Tidak jauh sebelum Gedung Pemandian itu tampak sebuah danau terbuka
yang berdiri di atas kolam pemancingan ikan. Selain itu, di sebelah kiri
halaman belakang Gedung Induk juga terdapat sebuah bangunan masjid bernama
Masjid Baiturrahim serta beberapa rangkaian bangunan kecil lainnya sebagai
ruang perkantoran istana ini. Di samping itu, di sisi sebelah kiri Gedung Induk
tampak Rumah Kebun, tempat pembibitan dan perancangan taman bunga, dan taman
hutan istana.
Lahan Istana Cipanas yang naik-turun ini membuatnya menarik untuk
melakukan jalan- jalan santai, lari-lari, atau berkuda mengelilingi kompleks.
Di kompleks Istana Cipanas kini tersedia lapangan tenis, lapangan bermain untuk
kanak-kanak, kolam pemancingan ikan, kolam renang, dan tentu saja juga kolam
untuk berendam di air panas. Di dekat sumbernya dibangun tempat berendam khusus
untuk Presiden dan Wakil Presiden, sedangkan di depannya dibangun sebuah
bangunan panjang untuk para pejabat tinggi negara menikmati sumber air panas
belerang itu.
Presiden Soekarno cukup banyak memanfaatkan Istana Cipanas, terutama
sebagai tempat mencari inspirasi bagi pidato-pidatonya, terutama untuk
peringatan kemerdekaan pada 17 Agustus. Suasana damai dan sejuk Cipanas
bagaikan magnet yang mampu menarik semua gagasan yang tersimpan dalam benak
Soekarno ke atas kertas. Di Istana Cipanas inilah Presiden pertama itu
melangsungkan akad nikah dengan Ibu Hartini pada 1953.
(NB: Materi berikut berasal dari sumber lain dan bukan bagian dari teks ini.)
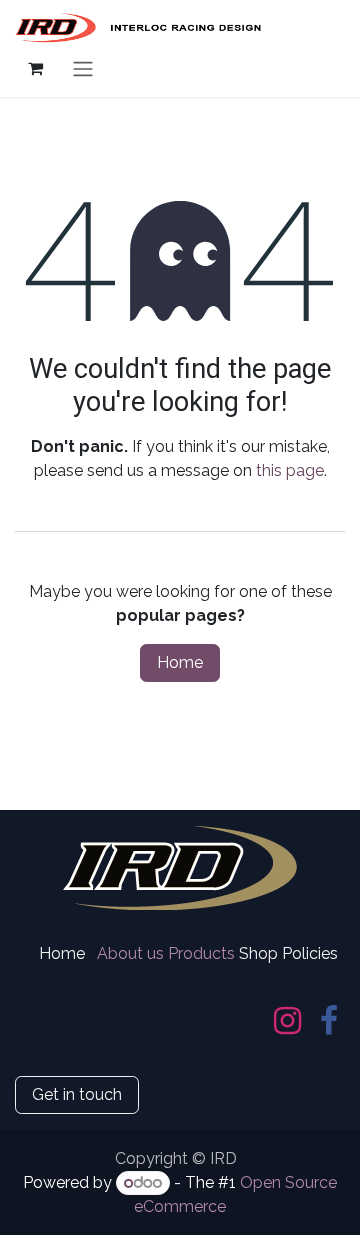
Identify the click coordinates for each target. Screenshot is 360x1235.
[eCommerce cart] (35, 68)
Pada 1954, Bung Karno memerintahkan pembangunanan sebuah studio
terpencil di salah satu puncak bukit dalam lingkungan Istana Cipanas sebagai
tempat merenung. Puncak bukit itu dipilihnya karena merupakan sebuah titik
tempat orang dapat memandang Gunung Gede pada pagi hari dengan jelas, sebelum
kabut kemudian menutupi puncaknya.
Istana Cipanas |
Dua orang arsitek-R.M. Soedarsono dan F. Silaban—bersama-sama menggarap
desain studio itu. Hasilnya adalah sebuah bangunan sederhana dari bahan dasar
batu kali dan menonjolkannya sebagai ragam hias. Karenanya, gedung itu hingga
sekarang disebut Gedung Bentol karena bentol-bentol batu kali yang diekspos,
baik pada dinding maupun pada lantai luar bangunan.
Pada masa Presiden Soeharto, kursi-kursi ukiran Jepara pun ditambahkan
di berbagai ruang Istana Cipanas, digabungkan dengan perabotan tinggalan lama.
Namun demikian, lukisan-lukisan dan patung-patung yang dikoleksi Bung Karno
masih merupakan hiasan utama interior dan eksterior Istana Cipanas, misalnya
saja karya-karya Lee Man Fong, Theo Meier, Batara Lubis, Basoeki Abdullah,
Rustamadji, Russel Flynt, Rudolf Bonnet, Dullah, dan S. Sudjojono.
Hingga sekarang pun pengunjung Istana Cipanas dapat segera merasakan
keunikan arsitekturnya. Gaya dasarnya adalah rumah musim panas Eropa, tetapi
dengan penguatan arsitektur tropis yang menyiratkan adanya keinginan untuk
menampilkan nuansa Jawa Barat.
Tampaknya, Istana Cipanas justru populer bagi beberapa wakil presiden.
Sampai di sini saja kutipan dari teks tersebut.